Less time between cognitive testing sessions in control compared to intervention

participants may have meant that control participants felt more familiar with the cognitive battery at follow-up and may have been able to strategize more effectively. Additionally, control group participants were recruited to be part of a memory and thinking study (as opposed to an exercise study), and therefore may have been worried about memory. These participants may have been more motivated to improve their performance at their follow-up visit, and may have been more likely to engage in ‘brain training’ activities between sessions. Lastly, an experimenter bias may have negatively affected the performance of intervention participants at follow-up, as these participants became very familiar with the primary investigator over the course of the 16-week intervention and may have felt added pressure to improve their performance at follow-up.

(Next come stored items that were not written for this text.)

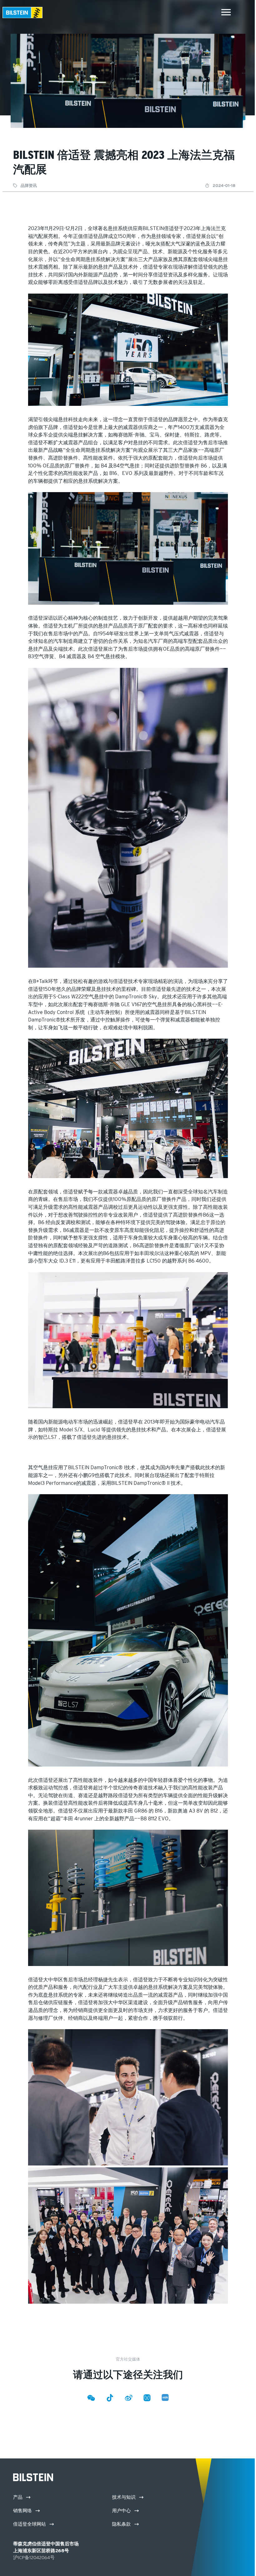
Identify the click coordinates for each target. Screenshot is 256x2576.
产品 (18, 2497)
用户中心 (122, 2510)
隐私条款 (122, 2524)
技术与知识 (124, 2497)
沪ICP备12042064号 (34, 2557)
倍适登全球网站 (30, 2524)
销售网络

Overall, Study 1 provides a stepping-stone for future cognitive reserve studies in the field of exercise science. Randomized, controlled investigations with more diverse samples should test our tentative conclusion that exercise-induced cognitive reserve presents as greater neural network capacity in healthy older women. Study 2 should also be replicated with a larger, randomized sample, and a careful eye toward avoiding practice effects, as investigations of the cognitive benefits of walking are timely and could make an important public health impact.